Dimensional Evolution of Spin Correlations in the Magnetic Pyrochlore Yb2Ti2O7

TL;DR

This study investigates the evolution of spin correlations in Yb2Ti2O7, revealing a transition from quasi-2D to 3D correlations and a disordered ground state below 265mK, through neutron scattering and specific heat measurements.

Contribution

It provides detailed experimental insights into the temperature-dependent spin correlations and their dimensional evolution in Yb2Ti2O7, connecting to theoretical models.

Findings

Quasi-2D correlations exist at low temperatures.

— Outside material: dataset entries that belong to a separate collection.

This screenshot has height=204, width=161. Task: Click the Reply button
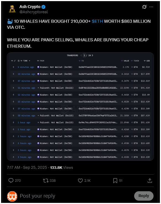tap(144, 196)
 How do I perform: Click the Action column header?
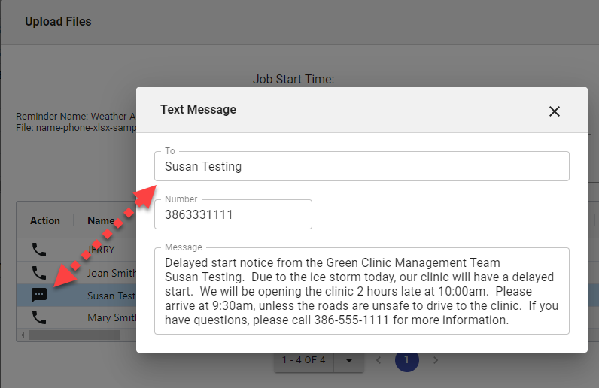coord(45,220)
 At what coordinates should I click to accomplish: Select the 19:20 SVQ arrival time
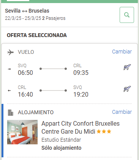coord(81,94)
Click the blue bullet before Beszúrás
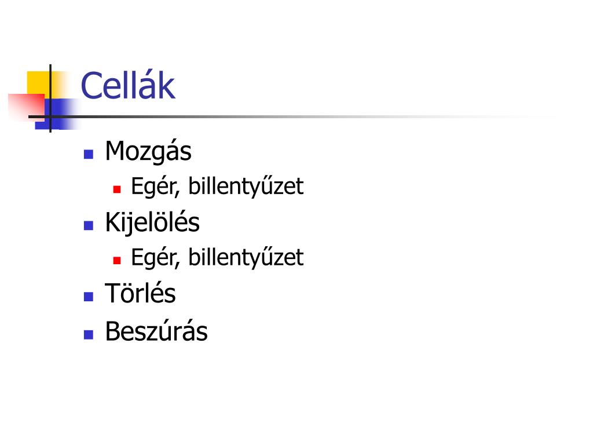Image resolution: width=593 pixels, height=445 pixels. tap(89, 334)
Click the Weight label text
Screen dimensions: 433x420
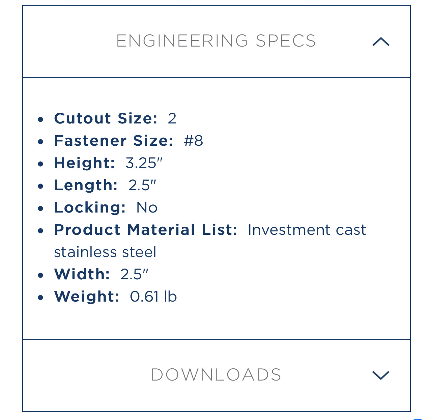(x=87, y=297)
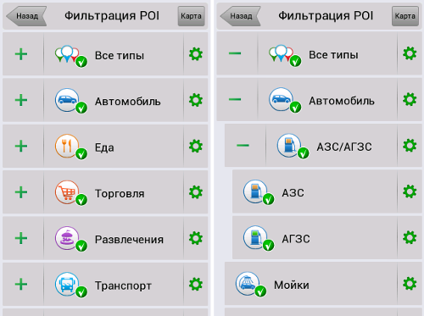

3D correlations develop below 400 mK.

Disordered ground state below 265 mK.

Abstract

The pyrochlore material Yb2Ti2O7 displays unexpected quasi-two-dimensional (2D) magnetic correlations within a cubic lattice environment at low temperatures, before entering an exotic disordered ground state below T=265mK. We report neutron scattering measurements of the thermal evolution of the 2D spin correlations in space and time. Short range three dimensional (3D) spin correlations develop below 400 mK, accompanied by a suppression in the quasi-elastic (QE) scattering below ~ 0.2 meV. These show a slowly fluctuating ground state with spins correlated over short distances within a kagome-triangular-kagome (KTK) stack along [111], which evolves to isolated kagome spin-stars at higher temperatures. Furthermore, low-temperature specific heat results indicate a sample dependence to the putative transition temperature that is bounded by 265mK, which we discuss in the context of recent mean field theoretical analysis.